Ein Zufall kommt ihm zu Hilfe: In der Schublade eines auf besagtem Flohmarkt erstandenen Nachttisches findet er das „Sophie, Sophie“ betitelte Romanmanuskript eines gewissen Alfred Duster. Die romantische Geschichte einer hoffnungslosen Liebe aus der Nachkriegszeit fesselt ihn so stark, dass er die vergilbten Blätter auch auf dem Klo nicht aus der Hand legt. Flugs eingescannt und mit seinem Namen versehen landet das umfangreiche Manuskript bei Marie. Der Köder ist gelegt – und die scheue Schöne, vom Text so gerührt wie begeistert, beißt an: Beim mitternächtlichen Schlittschuhlaufen kommen sich beide sehr nahe. Was David nicht weiß: Als Marie endlich bei ihm im Bett gelandet ist, liegt „sein“ Manuskript längst bei einem renommierten Verlag.
Und so kommt nach hanebüchenem Probelauf in der kleinen Buchhandlung um die Ecke der erste Auftritt vor großem Publikum in der Volksbühne nebst anschließender Signierstunde ganz automatisch. Wo sich auch ein gewisser Alfred Duster ein „Lila, Lila“-Exemplar signieren lässt zum Entsetzen Davids: Diesen Jacky Stocker, ein rotzfrecher Schnorrer im Gewand des versoffenen Bohemiens, wird er auf absehbare Zeit nicht mehr los, weder daheim noch auf der Leipziger Buchmesse, wo Daniel als „absoluter Hot Shot“ herumgereicht wird. Was wird Marie von ihm denken, wenn er mit der Wahrheit herausrückt? Jacky weiß die Antwort: „Frauen wollen Künstler, keine Kellner“.
So bleibt David, von den Medien bedrängt und von den Verlagen umworben, gar keine andere Wahl, als Jackys Spiel mitzumachen. Denn der will mehr als nur ein großes Stück vom Kuchen der Tantiemen, der will in neue Marketing-Sphären vorstoßen – und schreibt schon fleißig am zweiten David Kern-Roman „A la Carte“. Als zum überraschend dann doch noch überraschenden Schluss tatsächlich David Kerns zweiter Roman auf den Markt kommt, „Der Nachttisch“, haben wir leider nur ein recht konventionell erzähltes und - trotz einiger aufwändiger Einstellungen des Kameramannes Matthias Fleischer in Cinemascope-Format - gefilmtes Pantoffelkino-Kammerspiel gesehen, ein typisch deutsches Kino-TV-Produkt also.
Was aus mehreren Gründen schade ist.

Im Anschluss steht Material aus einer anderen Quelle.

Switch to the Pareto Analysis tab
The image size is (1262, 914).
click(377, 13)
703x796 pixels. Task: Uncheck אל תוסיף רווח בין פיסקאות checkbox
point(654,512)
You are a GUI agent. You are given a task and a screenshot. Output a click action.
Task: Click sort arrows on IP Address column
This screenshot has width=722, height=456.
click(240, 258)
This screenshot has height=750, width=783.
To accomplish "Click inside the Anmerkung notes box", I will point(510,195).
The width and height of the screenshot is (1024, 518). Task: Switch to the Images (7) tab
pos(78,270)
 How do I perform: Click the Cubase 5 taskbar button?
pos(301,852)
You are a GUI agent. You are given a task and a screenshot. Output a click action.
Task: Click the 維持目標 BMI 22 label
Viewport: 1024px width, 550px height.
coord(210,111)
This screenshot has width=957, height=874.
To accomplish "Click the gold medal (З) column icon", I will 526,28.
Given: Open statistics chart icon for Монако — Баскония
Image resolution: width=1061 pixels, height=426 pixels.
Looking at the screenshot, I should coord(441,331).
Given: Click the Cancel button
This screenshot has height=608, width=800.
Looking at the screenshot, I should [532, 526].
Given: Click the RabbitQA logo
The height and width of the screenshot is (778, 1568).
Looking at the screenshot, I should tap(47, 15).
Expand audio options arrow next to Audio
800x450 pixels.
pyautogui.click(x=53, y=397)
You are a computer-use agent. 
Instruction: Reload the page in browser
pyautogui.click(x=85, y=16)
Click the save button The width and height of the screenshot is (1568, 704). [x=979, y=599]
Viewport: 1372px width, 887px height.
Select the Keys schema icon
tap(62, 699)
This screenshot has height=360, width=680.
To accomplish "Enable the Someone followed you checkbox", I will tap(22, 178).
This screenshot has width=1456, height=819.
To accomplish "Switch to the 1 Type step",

Zum einen hält der gleichnamige, in der Schweiz bei Diogenes erschienene und mittlerweile mehr als 300.000mal verkaufte Roman von Martin Suter, der zu den renommiertesten eidgenössischen Schriftstellern gehört, vieles in der Schwebe. Vor allem erfährt Marie am Ende der 352 Seiten weder, wie David zum Romanmanuskript gekommen ist, noch dass er gar nicht der Autor des Bestsellers „Lila, Lila“ ist. Zum anderen ist von Suters Satire auf den Literaturbetrieb im allgemeinen und die knallharte Geschäftemacherei rund um die Frankfurter Buchmesse im besonderen bei Alain Gsponers mittlerweile viertem Spielfilm nicht mehr viel übrig geblieben. Und das liegt nicht nur an der der Mitteldeutschen Medienförderung geschuldeten Verlegung des Tatortes nach Leipzig.
Erwähnenswert die prominente Besetzung zweier Nebenrollen: Katharina Schüttler als Marias Mitbewohnerin und Anna Maria Mühe als Davids Nachfolgerin im Esquine. Uraufgeführt im Oktober 2009 auf dem Hamptons Int. Filmfestival New York war die Free-TV-Premiere am 2. April 2013 auf Sat 1. Beim 29. Minneapolis/St. Paul International Film Festival 2011 gabs die Auszeichnung als „Best Narrative Feature“.